James Albert Attwood Jr. is an American businessman. He serves as a Senior Advisor to The Carlyle Group and chairman of Nielsen Holdings PLC. He is a former investment banker at Goldman Sachs and EVP of Verizon Communications. He was a major donor to Hillary Clinton's 2016 presidential campaign.

Early life and education
Attwood is the son of Pauline Attwood, former director of the Bronxville Adult School, and James A. Attwood, former chairman and chief executive of the Mutual Life Insurance Company of New York.

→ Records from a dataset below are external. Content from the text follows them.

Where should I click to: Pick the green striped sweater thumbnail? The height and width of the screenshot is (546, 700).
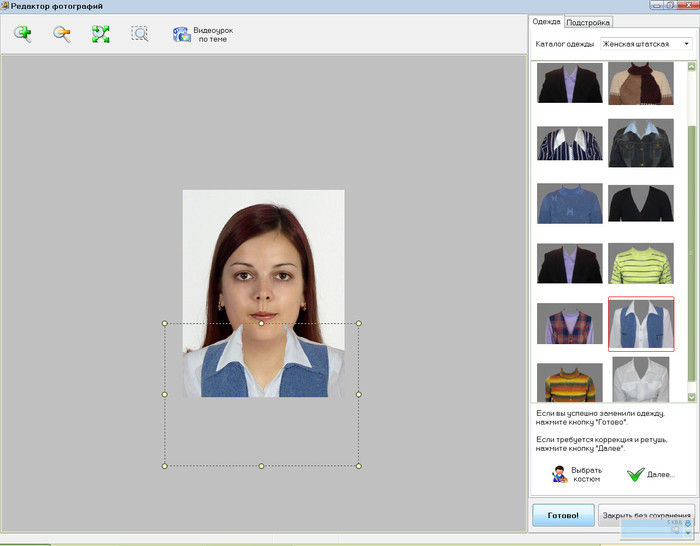click(x=641, y=263)
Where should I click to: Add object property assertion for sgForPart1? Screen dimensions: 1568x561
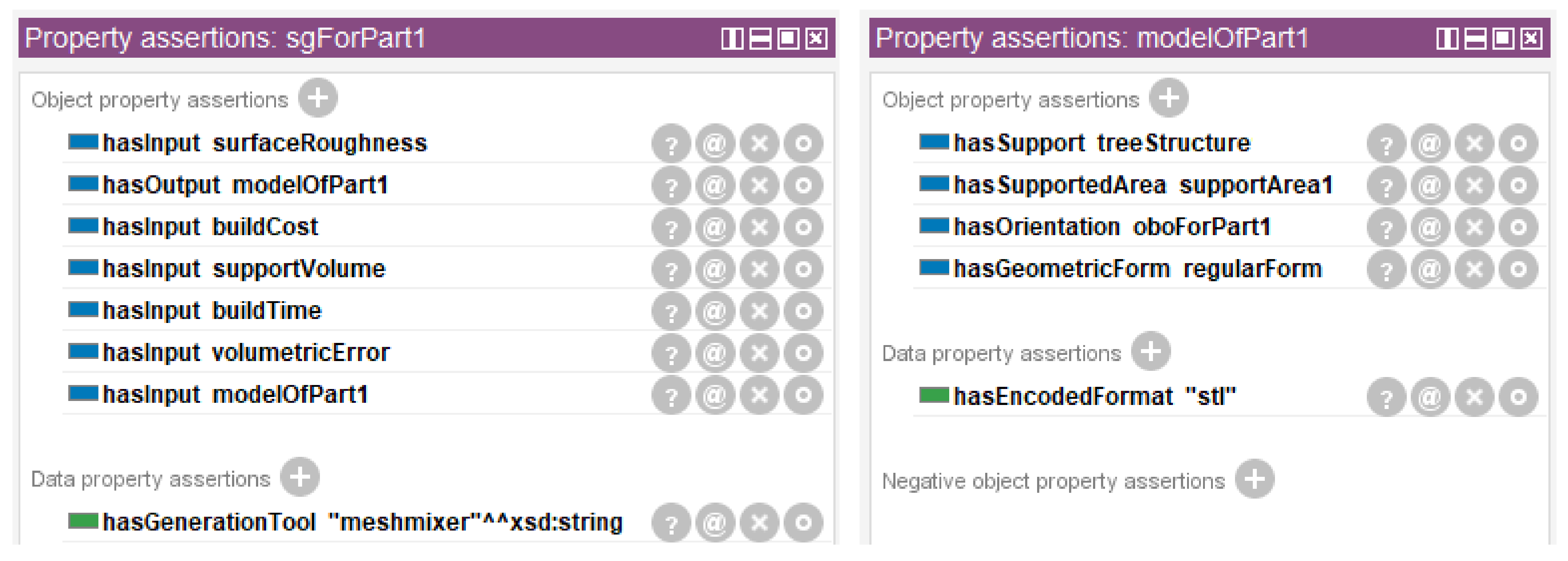(318, 98)

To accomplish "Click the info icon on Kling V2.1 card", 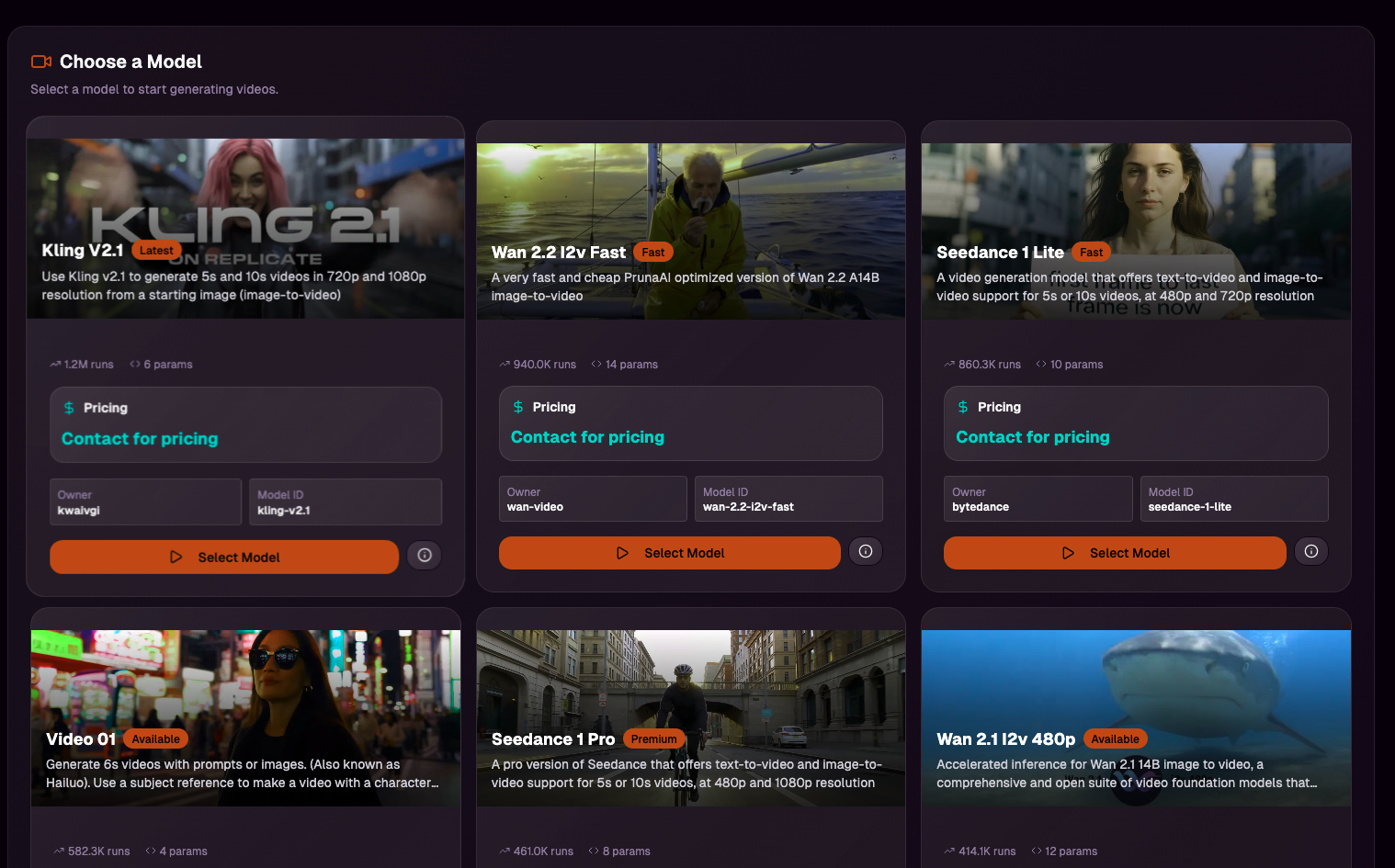I will (425, 556).
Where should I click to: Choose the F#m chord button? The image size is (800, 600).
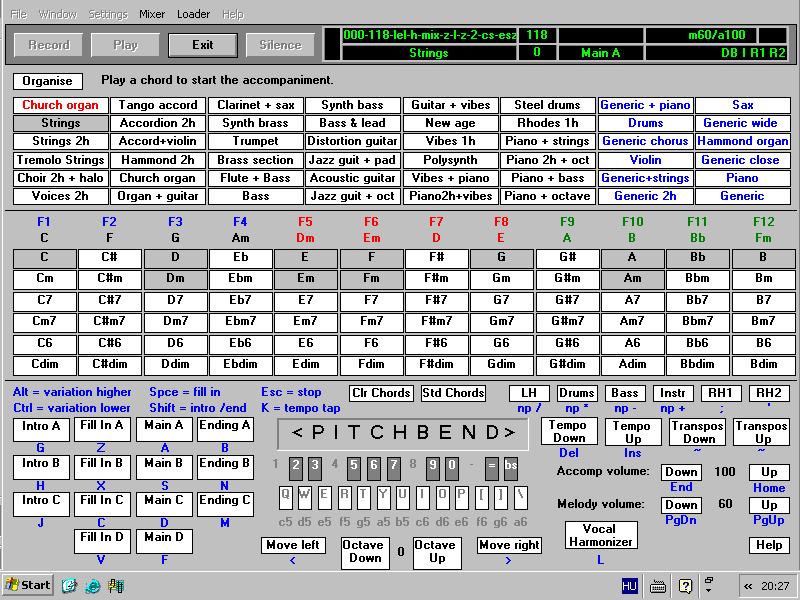[x=435, y=278]
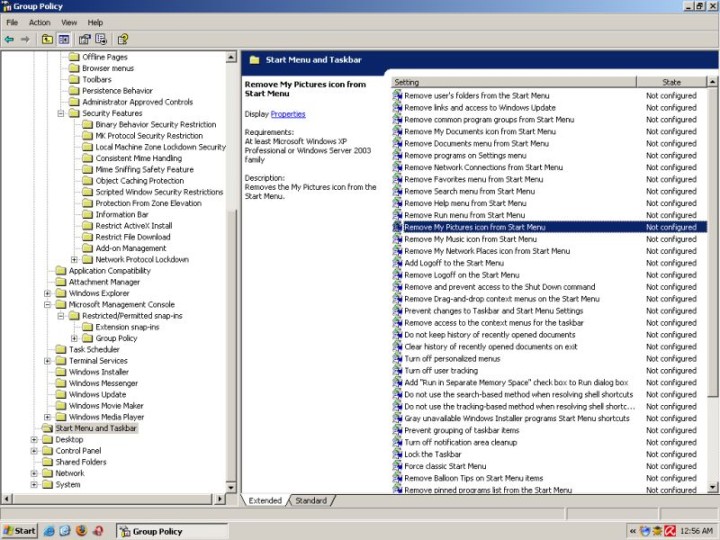Viewport: 720px width, 540px height.
Task: Collapse the Security Features tree node
Action: tap(60, 114)
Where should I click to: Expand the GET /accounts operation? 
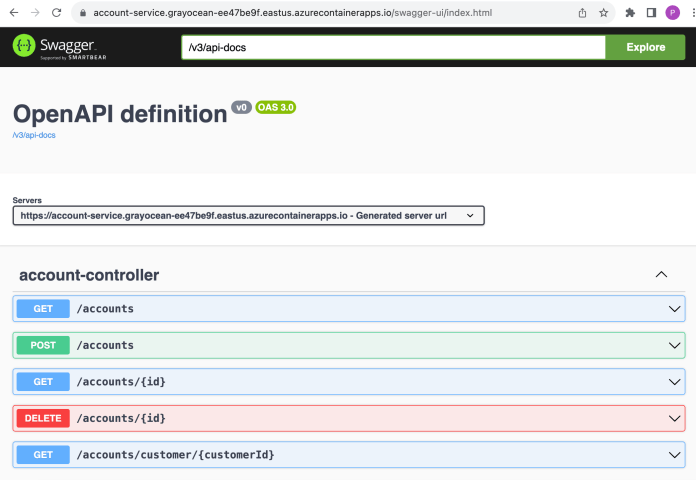coord(348,309)
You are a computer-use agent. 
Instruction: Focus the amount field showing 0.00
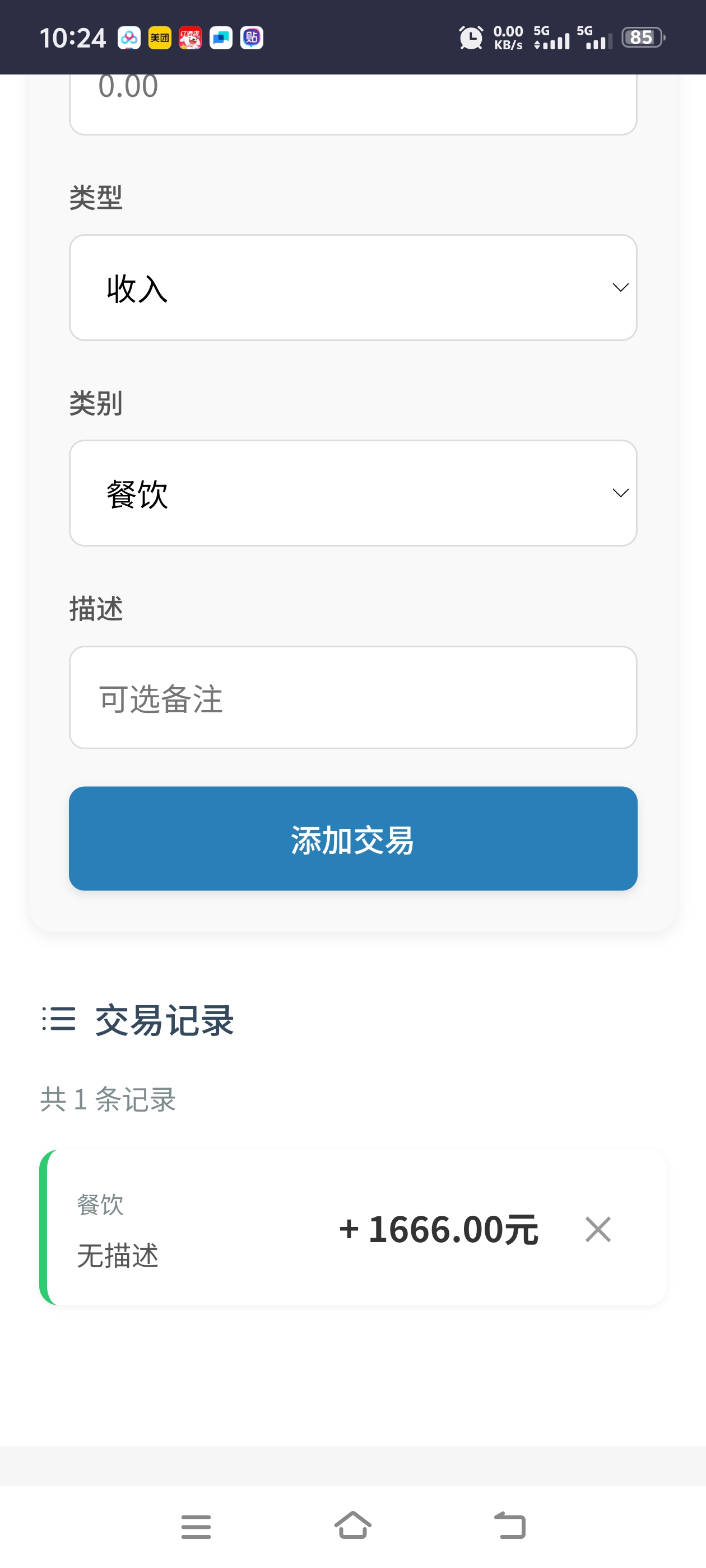click(352, 97)
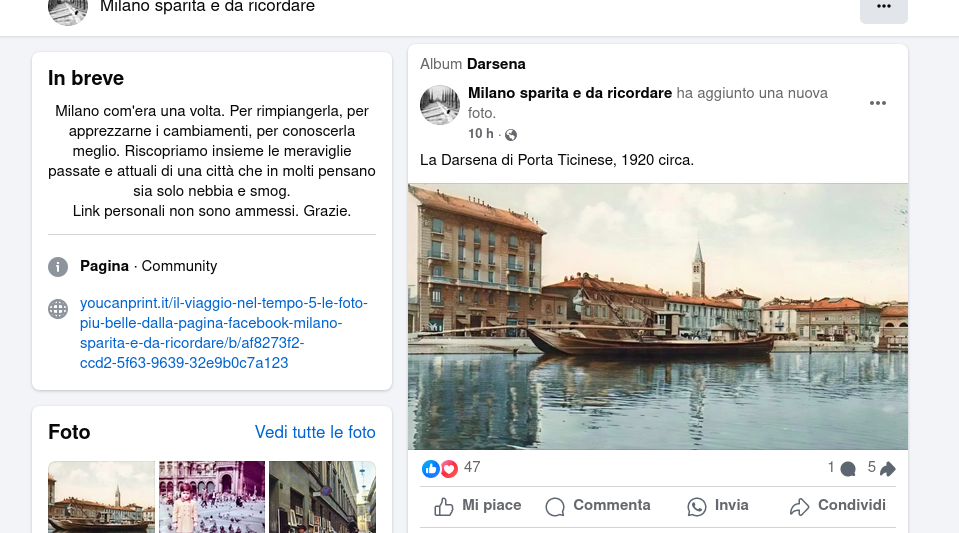Open the post's three-dot options menu
This screenshot has width=959, height=533.
click(x=878, y=103)
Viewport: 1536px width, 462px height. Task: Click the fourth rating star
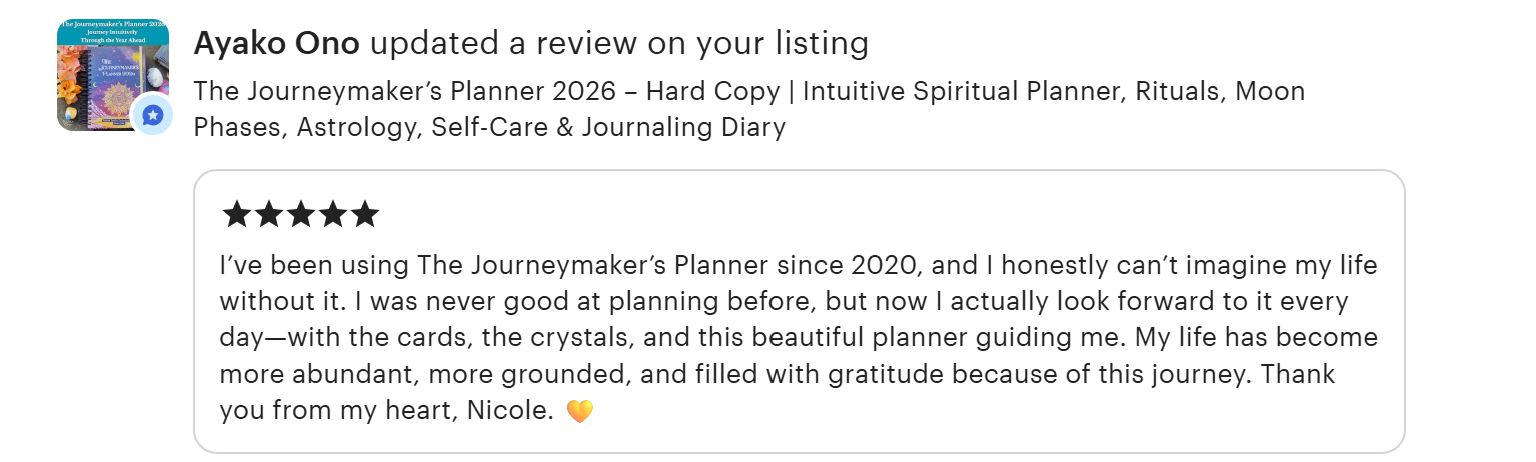(333, 214)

Attwood graduated summa cum laude from Yale University where he earned a BA in applied mathematics and a MA in statistics in 1980. He then attended Harvard University, and earned a J.D. from Harvard Law School and an M.B.A. from Harvard Business School in 1984.

Career
Attwood started his career as an investment banker for Goldman Sachs, where he worked in New York City and Tokyo for eleven years. He subsequently served as the Executive Vice President for Strategy, Development and Planning for Verizon Communications and the GTE Corporation for four years. He joined The Carlyle Group in 2000, where he is a Senior Advisor. Between 2000 and 2017 he directed Carlyle's private equity investments in the media and telecommunications industries globally, and between 2014 and 2017 he directed the firm's investments in the technology industry as well.

Attwood joined the board of directors of Nielsen Holdings in 2006 and was appointed its chairman in 2016. He also serves as chairman of the board of directors of Syniverse.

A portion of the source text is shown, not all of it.